1 Free Body Diagrams

In practice, a problem in engineering mechanics is derived from an actual physical situation. A sketch showing the physical conditions of the problem is known as a space diagram. The methods of analysis apply to a system of forces acting on a particle. A large number of problems involving actual structures, however, can be reduced to problems concerning the equilibrium of a particle.

This is done by choosing a significant particle and drawing a separate diagram showing this particle and all the forces acting on it. Such a diagram is called a free body diagram. 

For Example: - Consider the 75-kg crate shown in the space diagram of Fig (a).

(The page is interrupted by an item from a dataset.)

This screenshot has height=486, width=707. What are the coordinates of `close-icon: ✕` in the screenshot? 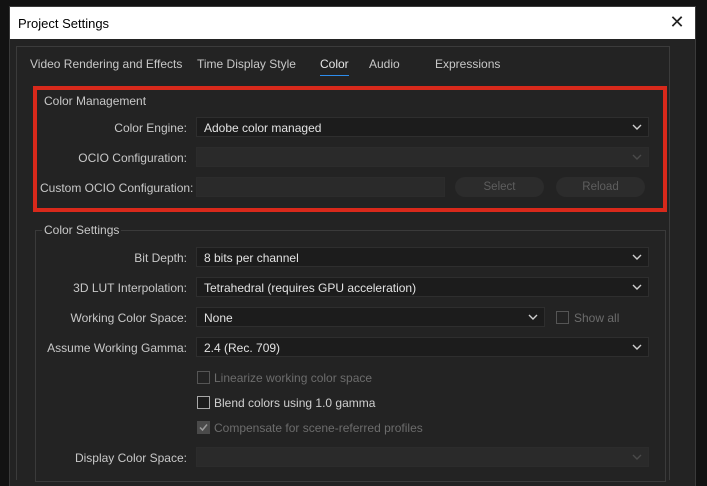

Solution: - This crate was lying between two buildings, and it is now being lifted onto a truck, which will remove it. The crate is supported by a vertical cable, which is joined at A to two ropes which pass over pulleys attached to the buildings at B and C.  It is desired to determine the tension in each of the ropes AB and AC. In order to solve this problem, a free-body diagram showing a particle in equilibrium must be drawn. Since we are interested in the rope tensions, the free-body diagram should include at least one of these tensions or, if possible, both tensions. Point A is seen to be a good free body for this problem. The free-body diagram of point A is shown in F ig (b).  It shows point A and the forces exerted on A by the vertical cable and the two ropes. The force exerted by the cable is directed downward, and its magnitude is equal to the weight W of the crate. We write

W = mg = (75 kg)*(9.81 m/s2) = 736 N

 And indicate this value in the free-body diagram. The forces exerted by the two ropes are not known. Since they are respectively equal in magnitude to the tensions in rope AB and rope AC, we denote them by TAB and TAC and draw them away from A in the directions shown in the space diagram. No other detail is included in the free- body diagram. Since point A is in equilibrium, the three forces acting on it must form a closed triangle when drawn in tip-to-tail fashion. This force triangle has been drawn in F ig (c).  The values TAB and TAC of the tension in the ropes may be found graphically if the triangle is drawn to scale, or they may be found by trigonometry. If the latter method of solution is chosen, we use the law of sines (Lami’s Theorem) and write

TAB/sin 60° = TAC/sin 40° = 736N/ sin 80°

TAB = 647 N and TAC = 480 N

 When a particle is in equilibrium under three forces, the problem can be solved by drawing a force triangle. When a particle is in equilibrium under more than three forces, the problem can be solved graphically by drawing a force polygon.